Dextre: Well, GB, this has been a long talk and I have enjoyed it, both for your company and the privilege of sharing time with probably the world’s busiest entity. Since only the obsessive SEO geeks will have read this far, we should reward them with some SE tidbits.

Just how do you serve those eight billion web pages? Even with my inside knowledge the scale of operation seems overwhelming.

GoogleBot: Here goes (deep cyber breath) …

For starters, we designed the Google File System (GFS), fault-tolerant, scalable and distributed, for data-intensive applications. Our largest cluster (and we have hundreds) provides hundreds of terabytes of storage across thousands of disks on over a thousand machines. Because hard disks are so cheap and replication is simpler than RAID, GFS uses only replication for redundancy.

Our system provides fault tolerance by constant monitoring, replicating crucial data with fast automated recovery. Google’s full index is stored in memory (yes, RAM). Servers map their state on boot with no hard disk involved thereafter in user requests. With multiple separate search clusters at each co-location Google stores multiple copies of the entire Internet in RAM. If a server or hard disk dies we pull it later and instantly re-route by software.

We had around 10,000 servers in 2001 and now boast over 112,000 with 226,534 CPUs, 413 THz of processing power, 196,550 GB of RAM and 8,967 TB of hard drive space

Right this second Google boasts 9,276,044,651 web pages, 1,487,230,006 images, 1 billion odd (very!) Usenet messages, 6,909 print catalogs and 4,750 news sources.

Approximately.

Dextre: Finally, kindly, provide your take on the ‘Google sandbox’ effect.

GoogleBot: Sure. If real, it would be defined as “the perceived time between creating a new online presence and its effective indexing by Google.” More bluntly, the gap between my very first visit and my subsequent full spidering.

‘Perceived’ is the point of contention. Time is relative, its duration proportional to the observer’s impatience. Can I illustrate with one of my favorite jokes? (whatever a joke is) - ‘What is the shortest interval of time known to man? Answer: The time between a traffic light turning green and a New York cabbie sounding his horn. Webmasters are similarly anxious to see the results of their optimizing.

Conspiracy theories abound, but conspiracy is really no explanation of page rankings. Can I put some more noses out of joint, whatever a .. never mind, the ’science’ of SEO is over-rated, if not overkill.
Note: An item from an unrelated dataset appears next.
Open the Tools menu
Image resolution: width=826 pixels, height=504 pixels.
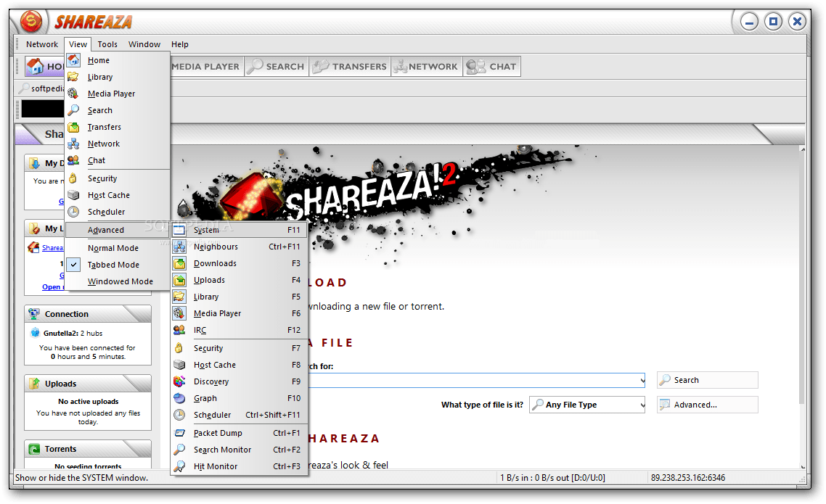pos(107,44)
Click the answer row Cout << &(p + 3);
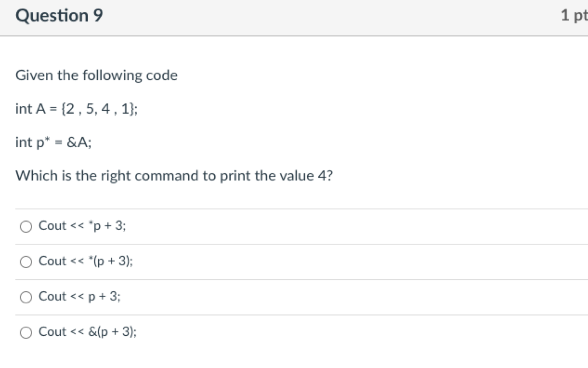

Just follow Bruce Clay and the common sense legion who promote content, content, and plain simple content, links, links, and plain links (and the odd site map and mini-directory).
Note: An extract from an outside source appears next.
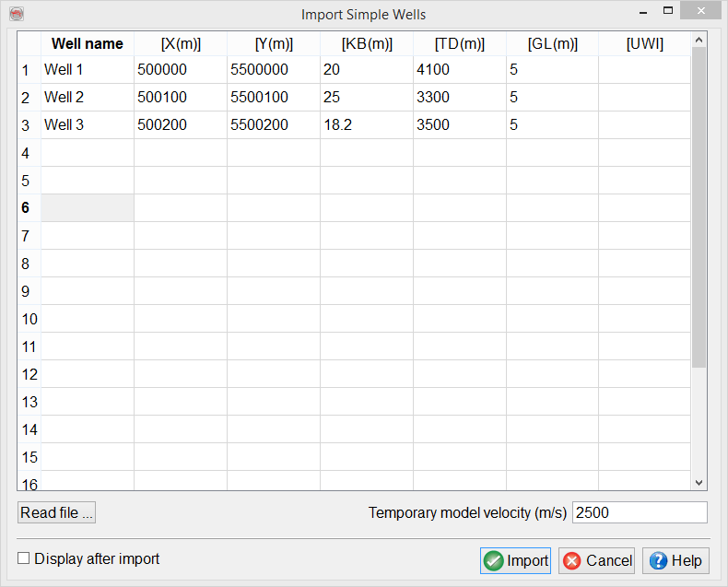This screenshot has height=587, width=728.
Task: Select the [UWI] column header
Action: click(644, 43)
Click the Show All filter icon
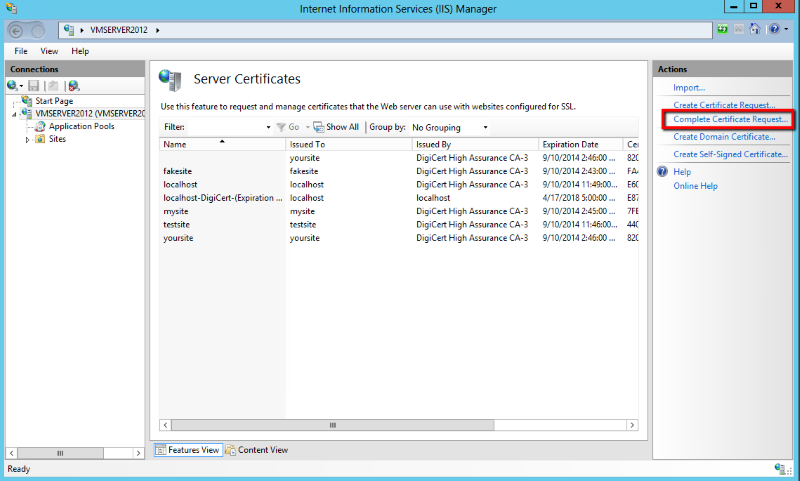This screenshot has height=481, width=800. [x=319, y=127]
Ockam’s razor favors search engine listings appearing in a schedule governed by simple temporal inertia. We have a phenomenal number of CPUs and a huge staff of pigeons. Time folks, it takes time.

Webmasters are typically human and male, a species- gender whose defining quality (I am told) is to pull apart a toy to see how it works rather than simply use it. This extends to your adult phase and those of you in web building get more pleasure from tinkers and tweaks than simply making a good web site.

It gets worse if coupled with a hard-wired human characteristic whereby you see patterns amid the random. Like stock analysts chasing the random walk, SEOs see meaning in minutiae.

When a new web site is recorded it is NOT quarantined in some ’sandbox!’ It casts a shadow upon the Internet that we follow, like the heat-turbulence signature of a submarine. We verify - by observing its profile in other engines, in directories, in links - that we are dealing with a real cyber presence and not some hoax, collateral artifact, SEO tomfoolery, or Google bomb.We are collating.

And we are busy trying to pick eight billion decent pages from a hundred billion pages of crap (and (it feels like!) 200 billion ‘pages’ - using the term ‘page’ loosely - of porn).

There is no rush to list some new unknown quantity when so many great web sites are still crying out for fair play.

And, I emphasize, it is my mission, my prime directive, to take out the garbage.